Task objective. Start at the line below containing "Where should I click to: Activate" and stop at the line containing "Screen dimensions: 1400x857". Repeat every line of that stretch exactly, and nothing outside it.

(Exercise input)

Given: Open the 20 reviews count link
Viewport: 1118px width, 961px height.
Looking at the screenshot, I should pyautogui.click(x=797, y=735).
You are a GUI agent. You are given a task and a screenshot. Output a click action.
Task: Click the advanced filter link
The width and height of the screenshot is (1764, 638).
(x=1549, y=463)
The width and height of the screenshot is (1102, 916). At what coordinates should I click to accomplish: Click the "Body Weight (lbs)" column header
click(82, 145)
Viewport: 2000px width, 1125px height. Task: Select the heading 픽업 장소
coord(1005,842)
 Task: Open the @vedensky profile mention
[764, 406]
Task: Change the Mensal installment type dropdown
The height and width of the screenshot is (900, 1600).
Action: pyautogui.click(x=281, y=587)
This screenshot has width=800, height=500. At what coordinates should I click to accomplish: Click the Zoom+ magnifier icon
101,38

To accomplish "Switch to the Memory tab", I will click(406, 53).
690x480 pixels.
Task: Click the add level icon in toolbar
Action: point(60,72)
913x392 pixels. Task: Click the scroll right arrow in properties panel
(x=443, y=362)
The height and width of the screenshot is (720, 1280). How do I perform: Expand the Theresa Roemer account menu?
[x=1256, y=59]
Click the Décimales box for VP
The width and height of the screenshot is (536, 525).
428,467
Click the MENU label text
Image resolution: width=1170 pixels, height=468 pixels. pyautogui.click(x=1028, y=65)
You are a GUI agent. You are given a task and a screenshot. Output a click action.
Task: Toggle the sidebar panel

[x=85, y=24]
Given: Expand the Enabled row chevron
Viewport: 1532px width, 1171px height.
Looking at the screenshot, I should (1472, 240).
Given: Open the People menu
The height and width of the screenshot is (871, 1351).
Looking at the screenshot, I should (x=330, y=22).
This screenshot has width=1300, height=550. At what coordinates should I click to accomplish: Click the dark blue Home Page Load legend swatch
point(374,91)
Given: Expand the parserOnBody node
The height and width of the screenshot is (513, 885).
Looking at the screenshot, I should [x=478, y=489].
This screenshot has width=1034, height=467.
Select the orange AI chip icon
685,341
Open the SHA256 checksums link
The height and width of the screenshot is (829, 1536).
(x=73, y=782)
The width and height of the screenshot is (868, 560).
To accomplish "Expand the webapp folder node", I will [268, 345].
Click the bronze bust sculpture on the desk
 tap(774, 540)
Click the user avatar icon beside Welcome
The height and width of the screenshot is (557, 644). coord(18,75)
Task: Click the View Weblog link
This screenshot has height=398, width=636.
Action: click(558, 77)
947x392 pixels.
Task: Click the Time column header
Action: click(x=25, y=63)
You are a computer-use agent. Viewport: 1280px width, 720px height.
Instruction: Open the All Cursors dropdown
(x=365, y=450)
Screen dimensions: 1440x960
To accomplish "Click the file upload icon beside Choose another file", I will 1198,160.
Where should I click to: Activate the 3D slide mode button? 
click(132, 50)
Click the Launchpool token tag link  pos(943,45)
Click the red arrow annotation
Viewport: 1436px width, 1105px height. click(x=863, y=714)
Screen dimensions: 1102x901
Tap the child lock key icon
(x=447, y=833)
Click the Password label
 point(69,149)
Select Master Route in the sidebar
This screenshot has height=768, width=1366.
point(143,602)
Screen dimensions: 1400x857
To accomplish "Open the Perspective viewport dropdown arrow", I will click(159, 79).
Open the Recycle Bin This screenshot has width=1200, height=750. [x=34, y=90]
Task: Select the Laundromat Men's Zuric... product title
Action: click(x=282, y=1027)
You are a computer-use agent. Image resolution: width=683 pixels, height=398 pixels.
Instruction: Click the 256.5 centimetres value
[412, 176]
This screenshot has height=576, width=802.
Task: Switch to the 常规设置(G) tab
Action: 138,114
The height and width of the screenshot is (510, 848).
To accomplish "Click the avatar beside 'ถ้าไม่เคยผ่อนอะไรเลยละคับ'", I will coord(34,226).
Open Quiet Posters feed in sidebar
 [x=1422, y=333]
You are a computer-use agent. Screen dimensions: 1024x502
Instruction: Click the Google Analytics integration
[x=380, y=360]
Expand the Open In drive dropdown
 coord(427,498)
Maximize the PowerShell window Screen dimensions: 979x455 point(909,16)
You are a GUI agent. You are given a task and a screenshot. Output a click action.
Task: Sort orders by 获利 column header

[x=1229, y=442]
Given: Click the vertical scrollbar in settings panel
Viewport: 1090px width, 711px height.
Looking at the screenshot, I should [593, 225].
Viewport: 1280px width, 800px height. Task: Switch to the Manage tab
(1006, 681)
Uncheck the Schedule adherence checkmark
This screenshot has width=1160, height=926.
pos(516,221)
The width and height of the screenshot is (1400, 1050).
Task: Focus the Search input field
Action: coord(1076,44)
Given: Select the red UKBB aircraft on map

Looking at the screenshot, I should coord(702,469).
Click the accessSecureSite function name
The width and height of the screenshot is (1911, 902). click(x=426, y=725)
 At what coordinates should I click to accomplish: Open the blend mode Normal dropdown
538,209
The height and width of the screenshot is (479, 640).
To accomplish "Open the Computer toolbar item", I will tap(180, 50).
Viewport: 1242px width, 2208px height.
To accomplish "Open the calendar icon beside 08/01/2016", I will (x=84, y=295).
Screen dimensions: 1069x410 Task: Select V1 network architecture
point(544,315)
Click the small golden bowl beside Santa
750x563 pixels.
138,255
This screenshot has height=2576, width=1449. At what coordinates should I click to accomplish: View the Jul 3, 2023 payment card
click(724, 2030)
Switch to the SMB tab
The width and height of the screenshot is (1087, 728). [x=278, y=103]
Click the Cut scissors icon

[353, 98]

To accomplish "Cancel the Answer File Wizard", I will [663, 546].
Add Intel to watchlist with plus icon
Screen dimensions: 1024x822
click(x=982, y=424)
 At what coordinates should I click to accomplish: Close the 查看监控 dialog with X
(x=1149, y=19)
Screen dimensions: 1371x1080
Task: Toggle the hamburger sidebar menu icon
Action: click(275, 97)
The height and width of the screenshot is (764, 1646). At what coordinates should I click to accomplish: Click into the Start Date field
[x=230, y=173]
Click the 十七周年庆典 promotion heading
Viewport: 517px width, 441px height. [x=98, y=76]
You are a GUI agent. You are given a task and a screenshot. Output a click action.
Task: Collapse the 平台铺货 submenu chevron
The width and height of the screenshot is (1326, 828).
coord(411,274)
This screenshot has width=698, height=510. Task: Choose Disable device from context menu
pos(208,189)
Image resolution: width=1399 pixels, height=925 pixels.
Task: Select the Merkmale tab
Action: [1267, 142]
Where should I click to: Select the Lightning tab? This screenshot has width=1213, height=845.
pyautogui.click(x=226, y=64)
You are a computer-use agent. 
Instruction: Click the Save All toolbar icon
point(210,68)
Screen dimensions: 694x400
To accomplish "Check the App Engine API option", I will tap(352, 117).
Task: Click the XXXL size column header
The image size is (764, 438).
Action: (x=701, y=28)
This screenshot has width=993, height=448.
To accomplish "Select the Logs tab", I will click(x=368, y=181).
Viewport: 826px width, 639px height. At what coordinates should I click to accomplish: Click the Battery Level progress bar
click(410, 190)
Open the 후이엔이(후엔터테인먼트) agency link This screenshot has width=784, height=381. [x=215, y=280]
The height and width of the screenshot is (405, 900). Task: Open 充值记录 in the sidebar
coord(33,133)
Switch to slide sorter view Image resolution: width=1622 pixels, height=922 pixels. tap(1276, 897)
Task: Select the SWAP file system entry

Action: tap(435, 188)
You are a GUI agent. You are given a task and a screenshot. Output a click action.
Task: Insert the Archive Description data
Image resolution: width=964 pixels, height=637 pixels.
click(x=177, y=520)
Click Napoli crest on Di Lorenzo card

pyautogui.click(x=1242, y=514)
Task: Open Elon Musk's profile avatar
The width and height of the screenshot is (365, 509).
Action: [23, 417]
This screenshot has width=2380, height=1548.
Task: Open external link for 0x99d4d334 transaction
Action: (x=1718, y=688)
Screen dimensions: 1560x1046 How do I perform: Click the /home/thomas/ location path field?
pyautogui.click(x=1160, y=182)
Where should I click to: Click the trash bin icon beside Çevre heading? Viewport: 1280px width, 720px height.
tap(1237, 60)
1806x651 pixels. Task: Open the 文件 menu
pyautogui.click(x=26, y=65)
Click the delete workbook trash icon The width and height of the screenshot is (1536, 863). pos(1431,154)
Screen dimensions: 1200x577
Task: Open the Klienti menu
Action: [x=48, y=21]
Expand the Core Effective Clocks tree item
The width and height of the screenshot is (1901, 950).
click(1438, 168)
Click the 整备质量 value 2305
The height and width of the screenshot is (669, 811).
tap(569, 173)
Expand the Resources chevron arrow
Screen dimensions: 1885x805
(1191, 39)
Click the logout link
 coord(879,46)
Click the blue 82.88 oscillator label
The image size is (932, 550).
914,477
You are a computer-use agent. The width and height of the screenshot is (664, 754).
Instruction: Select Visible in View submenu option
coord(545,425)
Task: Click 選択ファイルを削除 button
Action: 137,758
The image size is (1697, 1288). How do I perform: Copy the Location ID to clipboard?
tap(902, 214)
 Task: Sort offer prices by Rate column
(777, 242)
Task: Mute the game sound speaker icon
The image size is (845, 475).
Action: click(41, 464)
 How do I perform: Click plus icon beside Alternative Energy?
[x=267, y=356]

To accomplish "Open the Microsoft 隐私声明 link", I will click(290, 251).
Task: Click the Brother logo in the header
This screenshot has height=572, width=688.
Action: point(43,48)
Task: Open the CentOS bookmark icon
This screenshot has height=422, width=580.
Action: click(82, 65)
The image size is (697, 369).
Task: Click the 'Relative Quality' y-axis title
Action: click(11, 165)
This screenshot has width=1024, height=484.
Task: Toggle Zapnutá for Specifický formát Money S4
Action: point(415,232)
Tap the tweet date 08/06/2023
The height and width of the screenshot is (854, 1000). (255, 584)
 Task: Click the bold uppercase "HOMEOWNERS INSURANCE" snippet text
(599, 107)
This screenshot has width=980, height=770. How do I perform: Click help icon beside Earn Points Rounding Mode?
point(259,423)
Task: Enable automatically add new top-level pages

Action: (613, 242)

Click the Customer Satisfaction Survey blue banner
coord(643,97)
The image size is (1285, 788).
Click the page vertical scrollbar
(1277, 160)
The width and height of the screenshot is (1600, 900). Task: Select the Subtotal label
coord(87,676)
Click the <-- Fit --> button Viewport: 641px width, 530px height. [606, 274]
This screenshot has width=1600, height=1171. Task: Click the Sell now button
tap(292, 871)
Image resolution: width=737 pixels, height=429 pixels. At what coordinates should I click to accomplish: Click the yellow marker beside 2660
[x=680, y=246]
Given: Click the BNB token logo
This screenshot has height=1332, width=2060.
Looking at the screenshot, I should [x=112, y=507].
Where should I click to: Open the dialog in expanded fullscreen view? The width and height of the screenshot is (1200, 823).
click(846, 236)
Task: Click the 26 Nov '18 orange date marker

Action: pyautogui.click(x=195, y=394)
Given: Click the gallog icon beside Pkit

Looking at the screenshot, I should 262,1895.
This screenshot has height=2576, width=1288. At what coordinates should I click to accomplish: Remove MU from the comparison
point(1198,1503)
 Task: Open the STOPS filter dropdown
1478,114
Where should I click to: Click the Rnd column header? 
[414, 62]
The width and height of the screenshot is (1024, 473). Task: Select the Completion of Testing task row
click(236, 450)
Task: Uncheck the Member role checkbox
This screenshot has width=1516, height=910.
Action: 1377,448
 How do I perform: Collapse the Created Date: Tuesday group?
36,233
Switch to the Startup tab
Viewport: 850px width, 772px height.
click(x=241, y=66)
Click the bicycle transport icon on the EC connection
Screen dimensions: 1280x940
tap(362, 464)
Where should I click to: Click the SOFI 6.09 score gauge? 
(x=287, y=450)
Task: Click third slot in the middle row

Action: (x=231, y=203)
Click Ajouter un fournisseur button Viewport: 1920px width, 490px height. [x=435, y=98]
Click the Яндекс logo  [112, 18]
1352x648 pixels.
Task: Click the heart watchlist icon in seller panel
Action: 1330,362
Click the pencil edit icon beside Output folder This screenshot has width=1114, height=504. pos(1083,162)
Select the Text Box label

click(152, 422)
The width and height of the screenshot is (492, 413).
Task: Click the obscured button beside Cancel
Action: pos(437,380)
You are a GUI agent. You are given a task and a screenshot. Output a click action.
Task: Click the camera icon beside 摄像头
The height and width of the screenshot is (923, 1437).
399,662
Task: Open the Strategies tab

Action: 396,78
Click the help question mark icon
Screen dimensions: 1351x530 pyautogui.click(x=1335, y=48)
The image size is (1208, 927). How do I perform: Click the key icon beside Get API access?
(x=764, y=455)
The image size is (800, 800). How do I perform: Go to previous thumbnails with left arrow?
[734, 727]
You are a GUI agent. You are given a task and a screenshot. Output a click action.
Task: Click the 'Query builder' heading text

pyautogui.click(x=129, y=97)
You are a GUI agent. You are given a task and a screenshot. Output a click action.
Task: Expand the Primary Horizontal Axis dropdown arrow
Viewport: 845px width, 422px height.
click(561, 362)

(End Exercise input)

Exercise result.
Where should I click to: Activate the 3D slide mode button? 
click(132, 50)
Click the Launchpool token tag link  pos(943,45)
Click the red arrow annotation
Viewport: 1436px width, 1105px height. click(x=863, y=714)
Screen dimensions: 1102x901
Tap the child lock key icon
(x=447, y=833)
Click the Password label
 point(69,149)
Select Master Route in the sidebar
This screenshot has height=768, width=1366.
point(143,602)
Screen dimensions: 1400x857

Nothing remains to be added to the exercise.